#### EXERCISE INSTRUCTIONS:
Copy out only the lines running from the one that contains "Open the Select Mode dropdown" through the end of the listing. Pictures stay out.

#### GIVEN ENTRIES:
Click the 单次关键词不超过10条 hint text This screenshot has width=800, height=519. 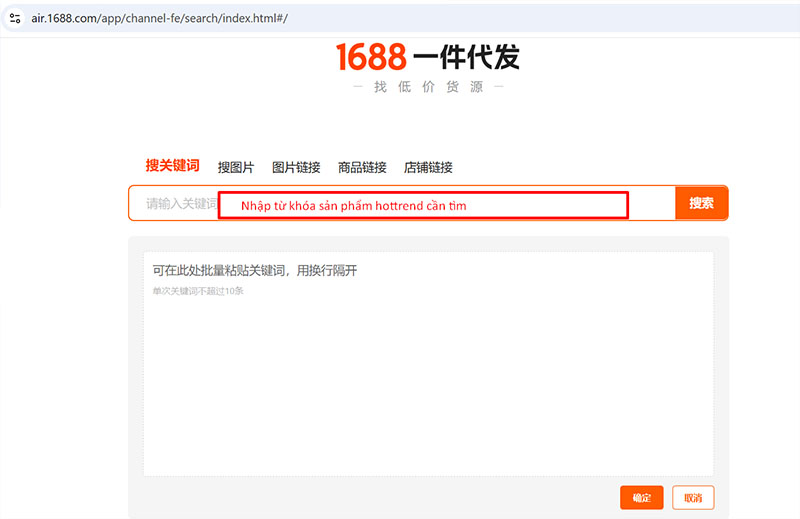[198, 291]
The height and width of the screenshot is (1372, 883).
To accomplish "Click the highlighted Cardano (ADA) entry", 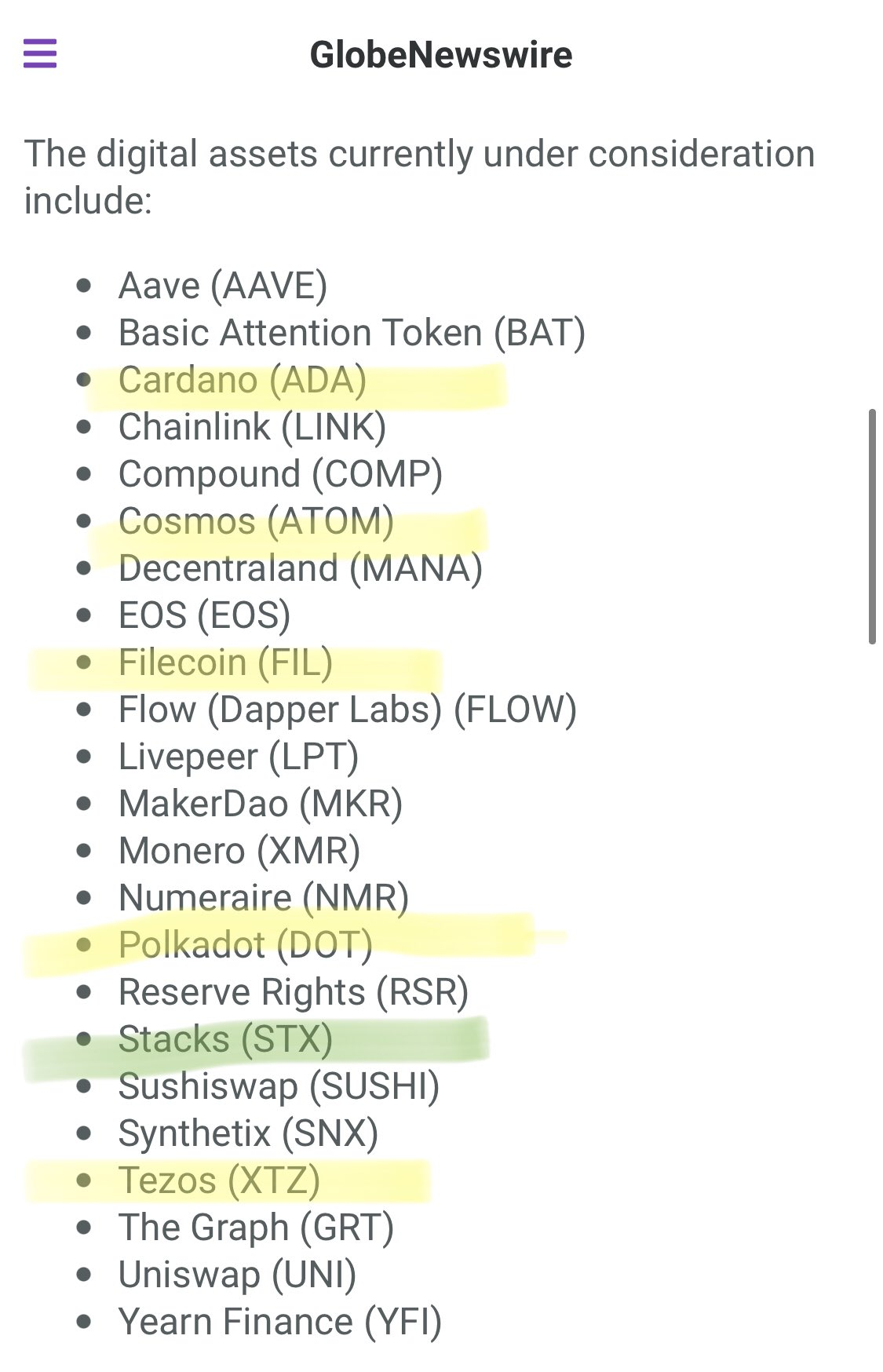I will click(x=243, y=380).
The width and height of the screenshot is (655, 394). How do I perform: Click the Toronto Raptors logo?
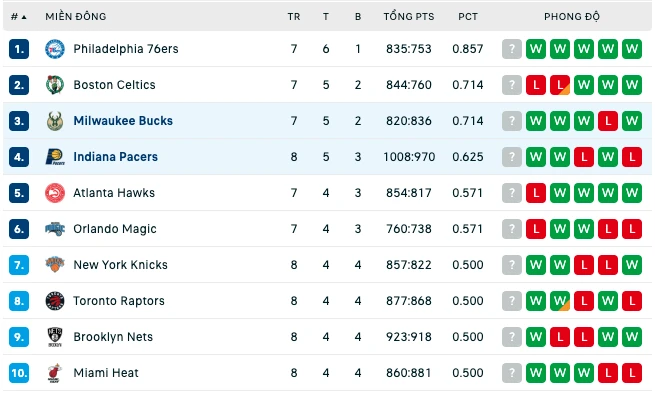click(x=55, y=301)
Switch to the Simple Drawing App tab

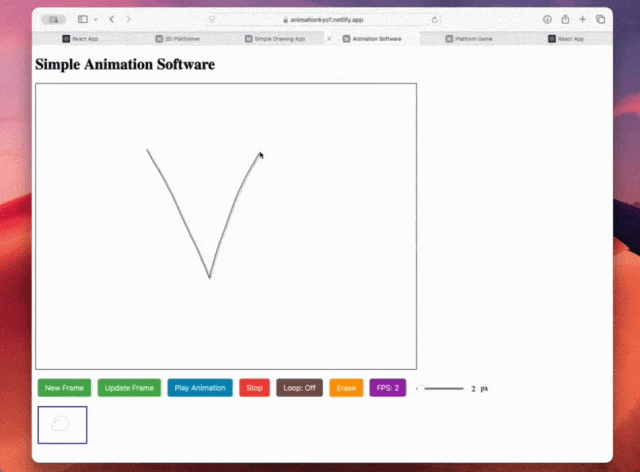[x=275, y=38]
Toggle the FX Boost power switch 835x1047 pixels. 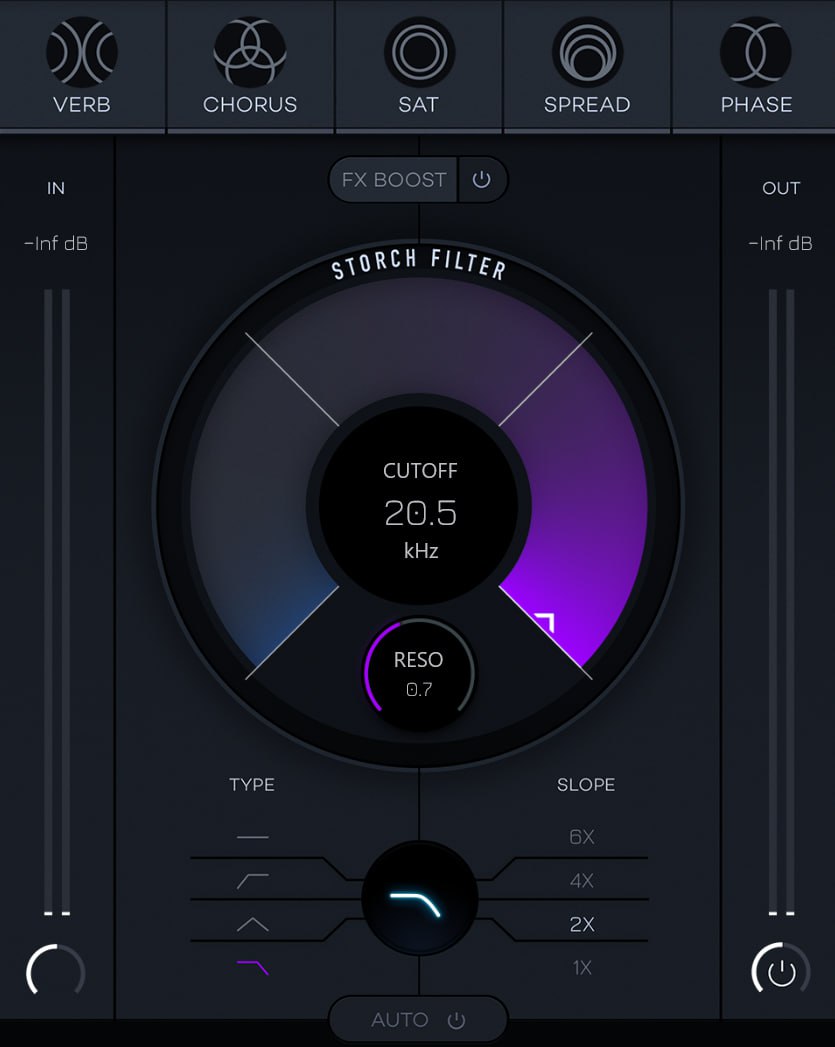483,180
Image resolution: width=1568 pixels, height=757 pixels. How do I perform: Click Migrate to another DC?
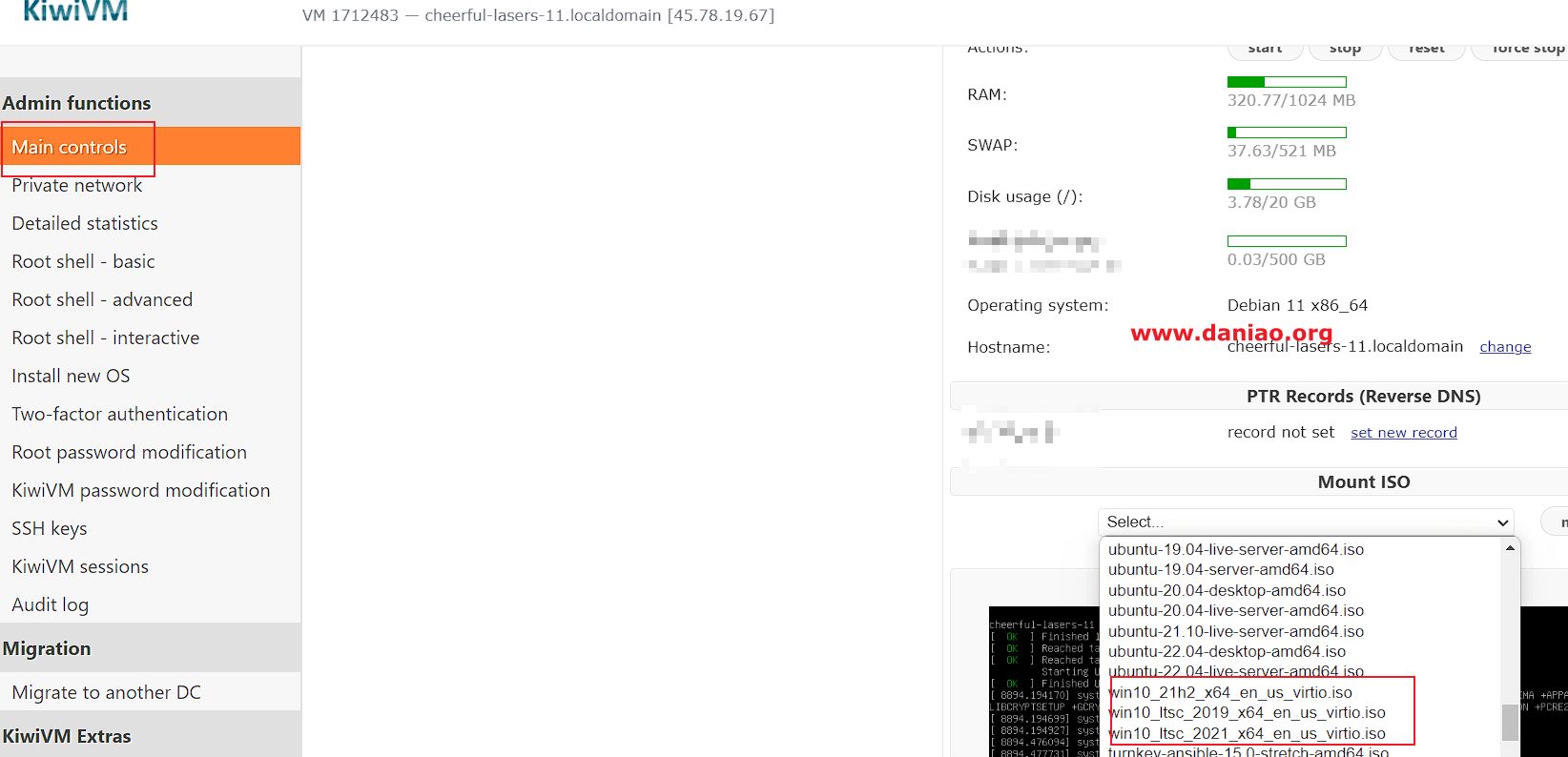(x=106, y=692)
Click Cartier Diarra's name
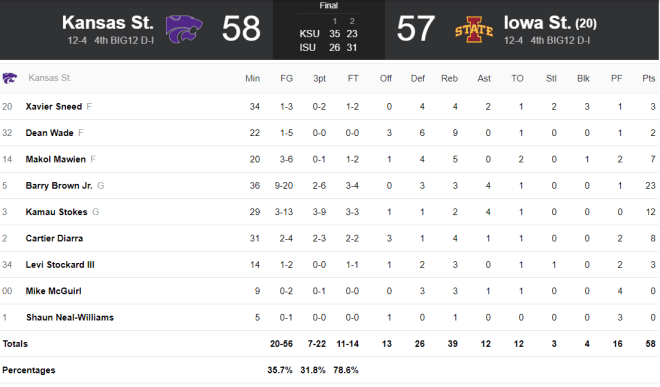 (x=54, y=238)
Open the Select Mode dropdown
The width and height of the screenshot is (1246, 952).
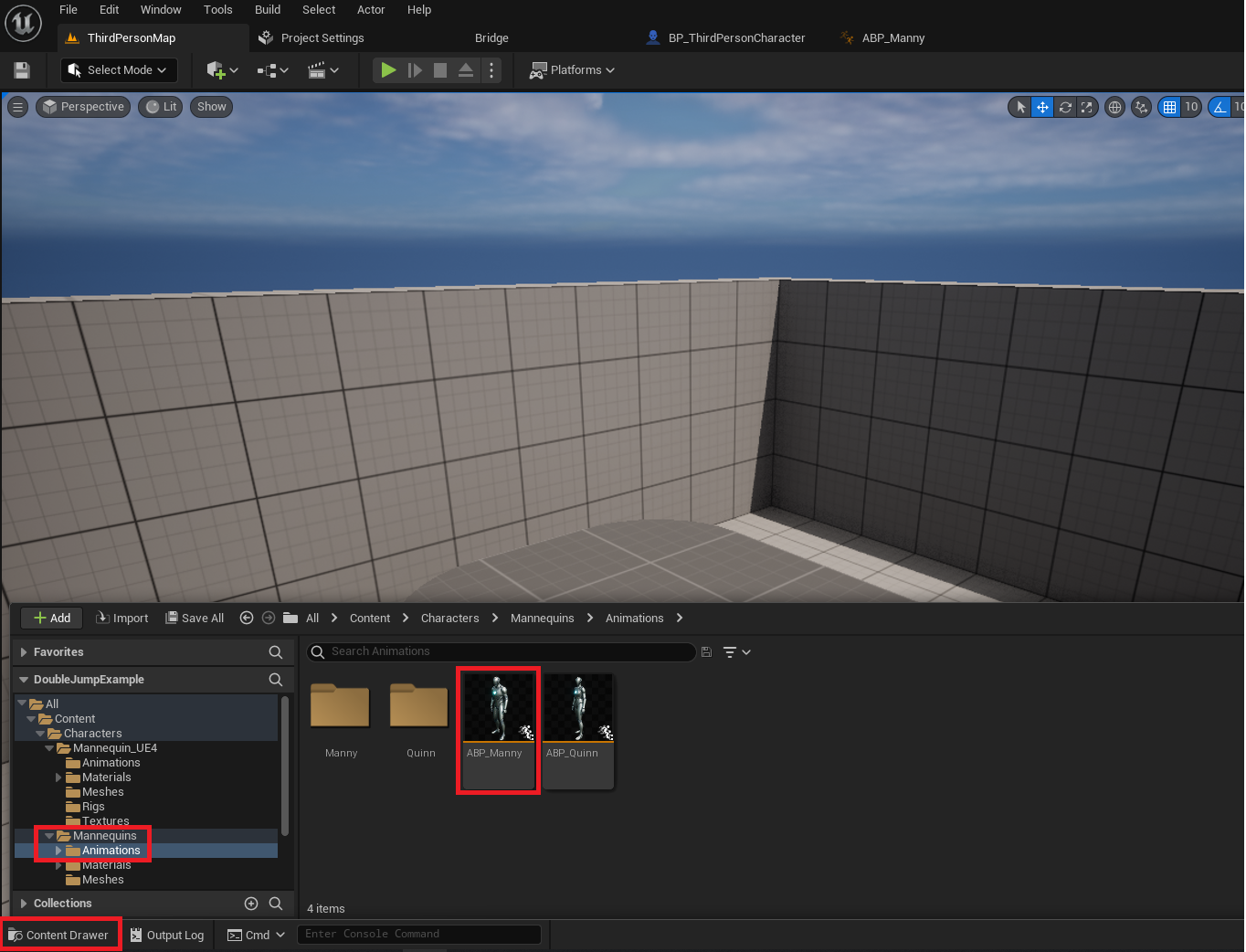118,69
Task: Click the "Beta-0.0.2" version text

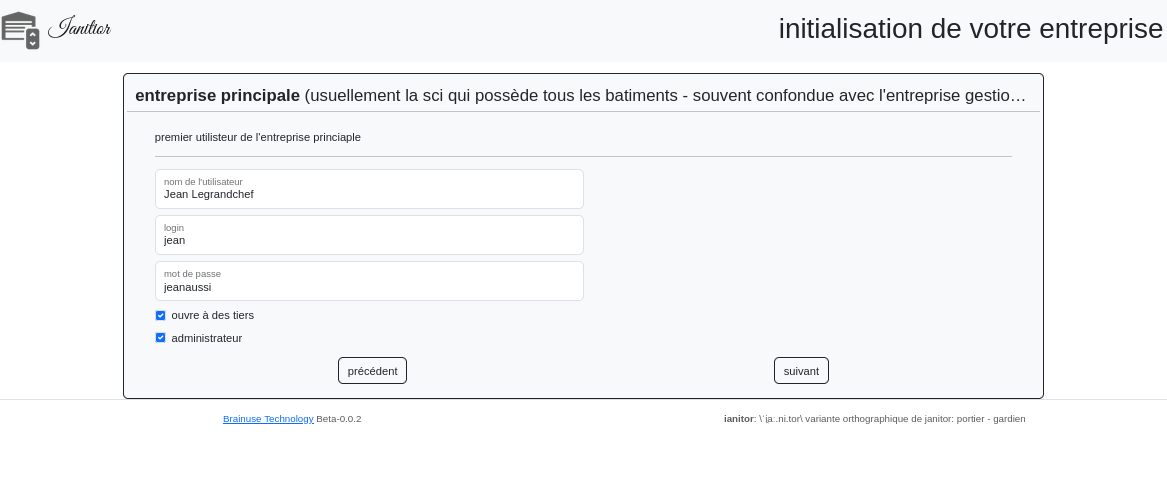Action: pyautogui.click(x=339, y=419)
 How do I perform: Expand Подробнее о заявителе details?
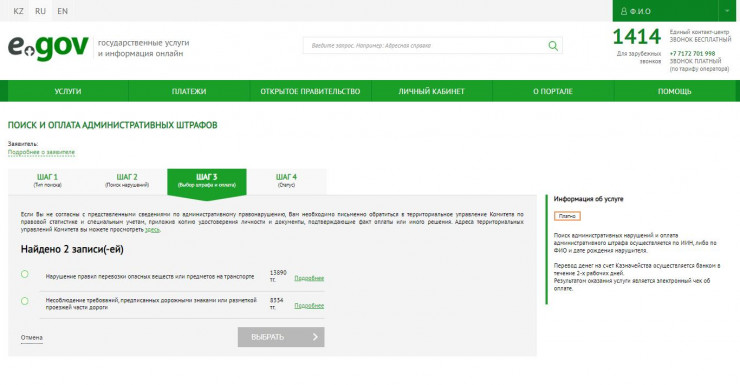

#### ANSWER SECTION:
Open the Select Mode dropdown
The width and height of the screenshot is (1246, 952).
118,69
Task: Click the "Beta-0.0.2" version text

Action: pyautogui.click(x=339, y=419)
 How do I perform: Expand Подробнее о заявителе details?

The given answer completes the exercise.